I have about $160 set aside in my tool fund and before I place my order for a full set of narex chisels, does anyone have any other recommendations?

Thanks!

Curtis


----------



## abetrman (Mar 18, 2011)

ctwiggs1 said:


> I have about $160 set aside in my tool fund and before I place my order for a full set of narex chisels, does anyone have any other recommendations?
> 
> Thanks!
> 
> Curtis


Curtis - I don't have really any advice to give other than maybe include what your use intentions will be for you chisels. From reading various threads on here regarding chisels, that makes a difference in what people may suggest.

As far as the narex chisels go, several folks on here have them and recommend them. I have not purchased any but for the price range they seem to have so good reviews so I don't think you can go wrong. 

What ever you purchase, check out Kenbo's 



 for sharpening them. He actually is using some narex chisels in the video.


----------



## sawdustfactory (Jan 30, 2011)

I don't own Narex chisels, but I used some this past week at the hand tool class I was at. They're nice. Feel good in the hand even though I prefer a slightly smaller handle. Hold an edge well. Depending upon what you're going to be doing you might reconsider the whole set approach and only buy a couple, say 1/4, 1/2 and 5/8 or 3/4". 
Just looked at Lee Valley and they have a set of 7 from 1/4-1" for $69. Use the rest of that money for a good honing guide or a new sharpening stone (or anything else you may need).


----------



## Brian T. (Dec 19, 2012)

I bought a pair of Narex 1/2" skews from Lee Valley. Scrubbed them back to 20 degrees from the factory 25. For wood carving, the durability of that steel in big, wide, deep Vee-grooves is great. So, a week later, I bought a second pair.
Pfeil gouges keep a carving-sharp edge for at least 30 minutes of steady work. The Narex steel is good for an hour+


----------



## ctwiggs1 (Mar 30, 2011)

Great responses - thanks guys!


I think the half set is a good idea - I can always get more later. Also I think maybe ill wait till I can get the work sharp and the chisels. 

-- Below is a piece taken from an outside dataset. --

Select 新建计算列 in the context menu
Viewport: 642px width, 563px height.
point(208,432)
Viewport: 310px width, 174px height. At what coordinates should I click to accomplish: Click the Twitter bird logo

This may be my last tool purchase for awhile - my wife just started getting into archery hunting!


----------



## Kenbo (Sep 16, 2008)

I bought the Narex chisels on sale and I am quite impressed. They do hold an edge very well and you can't beat the price.


----------



## Wrangler02 (Apr 15, 2011)

sawdustfactory said:


> Depending upon what you're going to be doing you might reconsider the whole set approach and only buy a couple, say 1/4, 1/2 and 5/8 or 3/4".
> Just looked at Lee Valley and they have a set of 7 from 1/4-1" for $69. Use the rest of that money for a good honing guide or a new sharpening stone (or anything else you may need).

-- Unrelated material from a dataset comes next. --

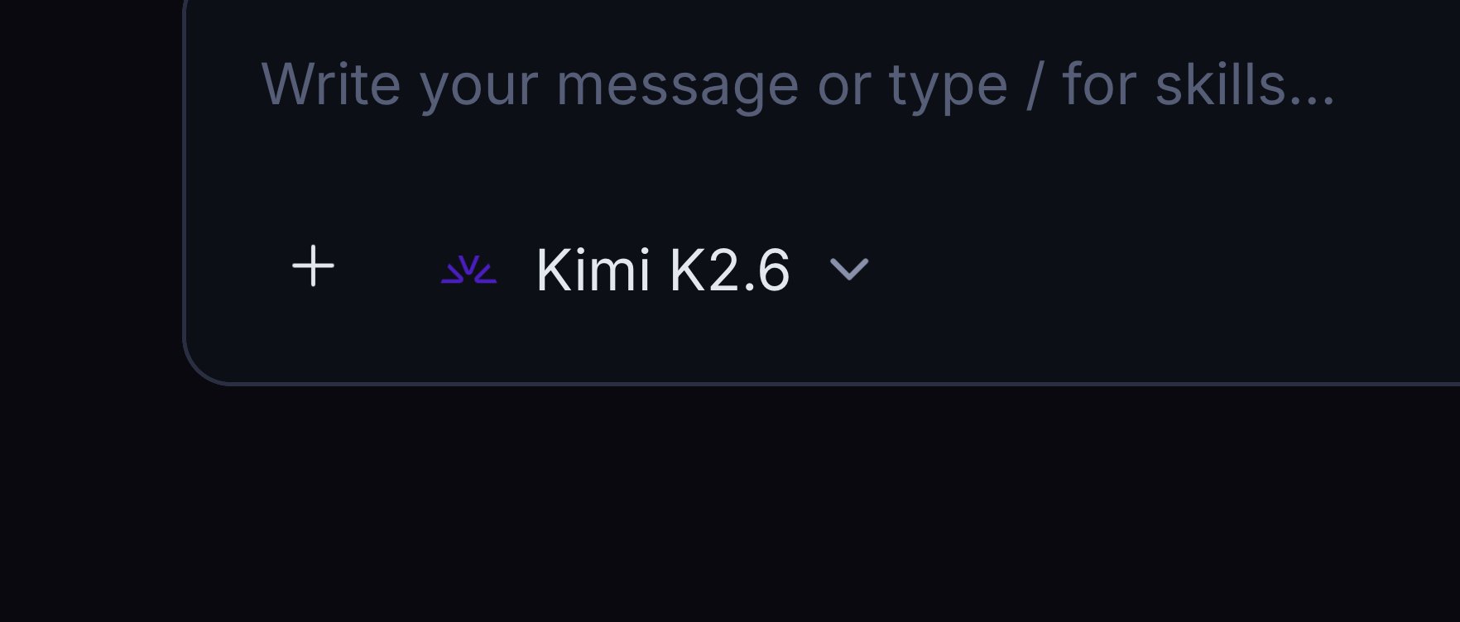Open the Kimi K2.6 model selector

pyautogui.click(x=655, y=270)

I could not agree more. You will eventually know if there are other sizes you can't live without. +1 also on the honing guide. You can learn to sharpen freehand; but why waste the time that you can be practicing real woodworking skills.


----------



## knotscott (Nov 8, 2007)

Whatever you get, be sure they feel good in your hands.


----------



## Brian T. (Dec 19, 2012)

Admittedly, I don't carve in anything harder than birch. Just into yellow cedar after 10 years of western red cedar. I don't recall the last day when the Narex skews needed anything more than 6X on a chrome green strop (the absolute finest cracker box cardboard that I had in the kitchen.)

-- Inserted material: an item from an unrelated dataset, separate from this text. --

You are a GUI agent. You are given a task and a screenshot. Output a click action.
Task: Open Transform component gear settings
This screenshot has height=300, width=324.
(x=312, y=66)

The Narex skews are smooth. I have a couple of pairs of other skews and a couple of Pfeil. In a fist grip, I only wish that the shanks were an inch shorter. Too lazy to prune them in case the whole body isn't as hard as the current edge. The wooden handles are not slippery. Oval, they don't roll off the bench. All the others got a dose of 80 grit.


----------



## Millzy (Nov 30, 2011)

Happy with mine


----------